Uitspraak
RECHTBANK NOORD-HOLLAND
Het verloop van de procedure en het proces-verbaal van de zitting
Overwegingen
De uitspraak
Het instellen van hoger beroep per e-mail is niet mogelijk.
Rechtbank Noord-Holland
In deze zaak heeft de kantonrechter van de Rechtbank Noord-Holland op 8 maart 2023 uitspraak gedaan in een beroep tegen een administratieve sanctie, opgelegd aan betrokkene voor het rechts inhalen waar dat verboden is. Betrokkene had eerder beroep ingesteld bij de officier van justitie, die het beroep ongegrond verklaarde. Hierop heeft betrokkene beroep ingesteld bij de kantonrechter. Tijdens de zitting was de gemachtigde van betrokkene niet aanwezig, maar de vertegenwoordiger van de officier van justitie was wel aanwezig en handhaafde de beslissing.
De kantonrechter overwoog dat de gedraging waarvoor de boete was opgelegd, voldoende was komen vast te staan. Betrokkene was van mening dat hij ten onrechte niet was staande gehouden, maar de kantonrechter stelde vast dat de ambtenaar in dit geval niet de mogelijkheid had om de bestuurder staande te houden, omdat hij in burger gekleed was en geen stopmiddelen tot zijn beschikking had. Dit leidde tot de conclusie dat de sanctie aan de kentekenhouder mocht worden opgelegd.

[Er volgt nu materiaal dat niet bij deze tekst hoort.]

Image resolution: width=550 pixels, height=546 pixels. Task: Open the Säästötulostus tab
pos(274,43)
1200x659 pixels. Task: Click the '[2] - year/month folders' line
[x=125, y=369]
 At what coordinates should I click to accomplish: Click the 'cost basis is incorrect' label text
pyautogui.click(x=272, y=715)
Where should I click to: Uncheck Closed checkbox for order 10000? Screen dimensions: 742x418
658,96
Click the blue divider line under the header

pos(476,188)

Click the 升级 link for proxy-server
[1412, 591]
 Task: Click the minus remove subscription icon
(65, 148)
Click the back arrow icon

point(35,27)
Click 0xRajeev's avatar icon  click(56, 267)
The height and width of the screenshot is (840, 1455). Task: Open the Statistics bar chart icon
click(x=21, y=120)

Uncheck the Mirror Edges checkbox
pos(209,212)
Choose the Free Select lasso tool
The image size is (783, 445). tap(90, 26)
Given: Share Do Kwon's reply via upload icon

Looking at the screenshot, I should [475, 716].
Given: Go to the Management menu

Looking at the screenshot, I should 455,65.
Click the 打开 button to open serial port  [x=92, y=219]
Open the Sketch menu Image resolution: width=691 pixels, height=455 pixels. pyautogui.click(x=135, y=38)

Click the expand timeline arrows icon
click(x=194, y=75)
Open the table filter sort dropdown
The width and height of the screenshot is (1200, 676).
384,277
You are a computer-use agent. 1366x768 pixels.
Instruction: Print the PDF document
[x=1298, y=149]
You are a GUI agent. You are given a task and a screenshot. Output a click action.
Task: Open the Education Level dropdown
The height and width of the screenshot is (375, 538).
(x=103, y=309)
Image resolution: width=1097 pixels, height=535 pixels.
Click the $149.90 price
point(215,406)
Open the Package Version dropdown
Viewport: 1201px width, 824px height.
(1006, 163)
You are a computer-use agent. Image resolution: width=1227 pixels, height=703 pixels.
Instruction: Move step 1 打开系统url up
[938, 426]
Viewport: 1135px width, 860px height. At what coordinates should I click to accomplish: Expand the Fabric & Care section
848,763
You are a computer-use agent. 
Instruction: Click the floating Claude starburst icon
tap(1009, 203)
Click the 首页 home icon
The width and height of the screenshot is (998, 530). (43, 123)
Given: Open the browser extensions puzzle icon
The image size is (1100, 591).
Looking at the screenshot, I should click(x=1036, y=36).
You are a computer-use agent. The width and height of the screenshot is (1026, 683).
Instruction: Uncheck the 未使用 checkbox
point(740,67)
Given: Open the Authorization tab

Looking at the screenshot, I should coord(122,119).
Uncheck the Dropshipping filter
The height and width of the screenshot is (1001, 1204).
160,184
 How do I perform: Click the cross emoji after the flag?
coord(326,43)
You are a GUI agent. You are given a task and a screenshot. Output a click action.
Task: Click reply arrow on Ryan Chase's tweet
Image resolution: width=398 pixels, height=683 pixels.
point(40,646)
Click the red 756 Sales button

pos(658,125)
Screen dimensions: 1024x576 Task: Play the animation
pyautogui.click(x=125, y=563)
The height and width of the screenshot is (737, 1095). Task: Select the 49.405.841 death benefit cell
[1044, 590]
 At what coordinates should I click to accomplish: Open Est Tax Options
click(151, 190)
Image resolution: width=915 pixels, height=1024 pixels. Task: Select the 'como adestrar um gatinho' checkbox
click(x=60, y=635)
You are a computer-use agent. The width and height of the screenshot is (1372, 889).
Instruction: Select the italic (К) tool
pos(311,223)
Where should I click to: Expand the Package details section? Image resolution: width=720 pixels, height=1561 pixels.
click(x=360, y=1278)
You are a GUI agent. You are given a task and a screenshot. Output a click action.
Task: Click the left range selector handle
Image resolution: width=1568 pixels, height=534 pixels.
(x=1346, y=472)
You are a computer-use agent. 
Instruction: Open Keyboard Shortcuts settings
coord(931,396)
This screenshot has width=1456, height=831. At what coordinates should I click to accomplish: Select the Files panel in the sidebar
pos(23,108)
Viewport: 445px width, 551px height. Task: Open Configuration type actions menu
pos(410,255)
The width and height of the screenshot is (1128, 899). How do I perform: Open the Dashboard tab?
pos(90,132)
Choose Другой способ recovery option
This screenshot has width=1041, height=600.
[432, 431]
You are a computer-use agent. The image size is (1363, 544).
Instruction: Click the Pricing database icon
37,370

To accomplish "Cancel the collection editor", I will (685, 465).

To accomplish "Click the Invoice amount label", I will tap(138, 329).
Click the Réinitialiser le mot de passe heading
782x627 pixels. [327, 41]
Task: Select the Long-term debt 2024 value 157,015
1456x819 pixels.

De kantonrechter verwierp het verweer van de gemachtigde en oordeelde dat er onvoldoende feiten en omstandigheden waren aangevoerd die aanleiding gaven om te twijfelen aan de verklaring van de verbalisant. De boete was terecht opgelegd en er was geen reden om de boete te matigen. Het beroep werd ongegrond verklaard en het verzoek om vergoeding van proceskosten werd afgewezen. De uitspraak werd openbaar gedaan door de kantonrechter, bijgestaan door de griffier.